Belgium: Gemeentekrediet van België / Crédit Communal de Belgique 

Gemeentekrediet van België / Crédit Communal de Belgique is founded in 1860, specifically for the financing of local authority investments. Municipalities seeking to borrow are obliged to purchase shares equal in value to at least 5% of the borrowings. In 1947, the bank begins to develop a network of retail branches that allows funds to be drawn from the general public through savings accounts. From 1960 on, the branches are run by independent agents, allowing the offer of a broader range of services and products and the development of a lasting relationship with clients.

The international expansion of the bank starts in 1990, with the creation of the Cregem International Bank, specialising in the management of large sums of money, in the Grand Duchy of Luxembourg.

In 1990, Gemeentekrediet builds on its international expansion by taking a 25% stake in the Banque Internationale à Luxembourg (BIL), the biggest bank in Luxembourg. In early 1992, the firm increases its stake in BIL to 51%.

Belgium: BACOB / Artesia 
The Coopération Ouvrière Belge (COB), the precursor of Banque BACOB and Les AP, is founded in 1924. In 1997, BACOB bank takes the majority stakeholding in Banque Paribas Belgium, which then becomes Artesia Bank. The new group – comprising retail bank (BACOB), insurance company (Les AP), investment bank (Banque Artesia) and asset manager (Cordius), takes the name Artesia Banking Corporation in 1999.

Dexia: Group 
In 1996, Gemeentekrediet / Credit Communal de Belgique (presided over by François Narmon) merges with Crédit Local de France to form Dexia.
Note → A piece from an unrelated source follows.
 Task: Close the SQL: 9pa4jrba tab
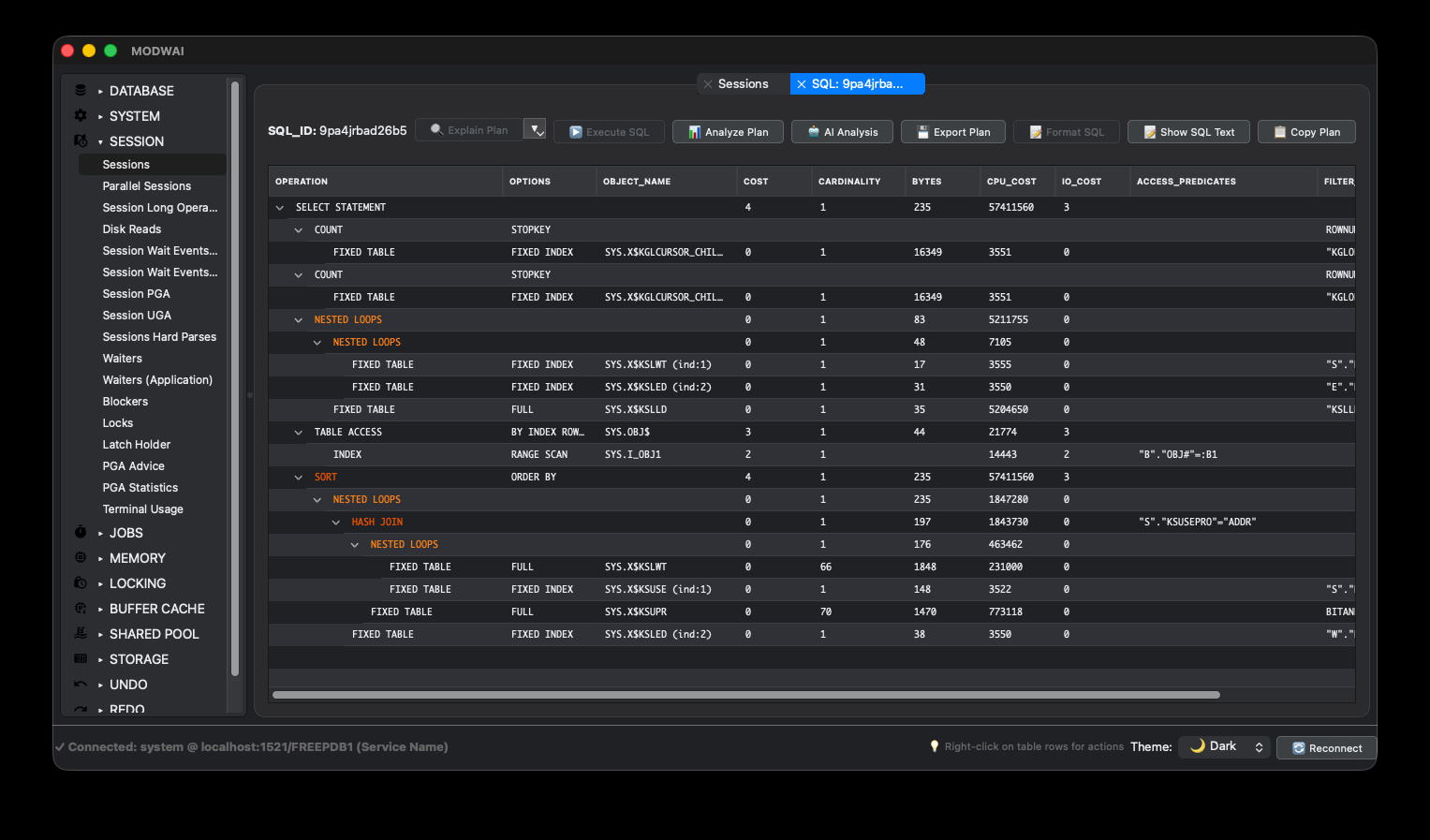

In 1997, Dexia takes a 40% stake in Crediop, Italy’s biggest privately owned bank, specialising in finance for local administrations. Dexia increases its shareholding in Crediop to 60% in 1998.

The first listing of Dexia Group as a dual-listed company on the Paris stock exchanges dates from November 1999, at a price of €6.86 per share. In Belgium, the stock becomes part of the BEL20 index, and in France of the CAC 40. The group broadens its insurance activities in France, Belgium and Germany.

In 2000, the bank acquires Financial Security Assurance (FSA) in the United States, a major player in credit enhancement for municipalities, making Dexia the world leader in the marketing of financial services to the public sector. Dexia is active in nearly all European countries in this market as well. This marks the start of an annual reserved capital injection to which only Dexia members of staff can subscribe.

In 2001, Dexia acquires Artesia Banking Corporation, a banking group active in retail banking (BACOB), insurance (LAP), investment banking (Artesia) and  asset management (Cordius). The stake in Crediop grows to 70%, and Dexia becomes main shareholder in Otzar Hashilton Hamekomi, an Israeli credit provider for local authorities. The integration of the Artesia branches in Belgium begins in 2002. The fusion between Dexia Bank and Artesia BC brings a certain number of advantages all the while meeting certain objectives: increase retail customer base from 15 to 25%, become a market leader in bancassurance, become a fully fledged participant in private banking activities, become one of the top 3 asset managers on the Belgian market and remain the leading bank in the public and non-profit sector.

Dexia acquires 99.8% of the Turkish firm Denizbank in 2006 and creates an Institutional Investment Joint Venture with Royal Bank of Canada the same year: a 50/50 Partnership called RBC Dexia Investor Services.

Recent events

Management Committee 
On 5 September 2011, Jos Clijsters, at the time adviser to the Dexia SA management committee, is appointed chairman of the management committee of Dexia Bank Belgium, replacing Stefaan Decraene, who leaves the group to assume an international post at another bank.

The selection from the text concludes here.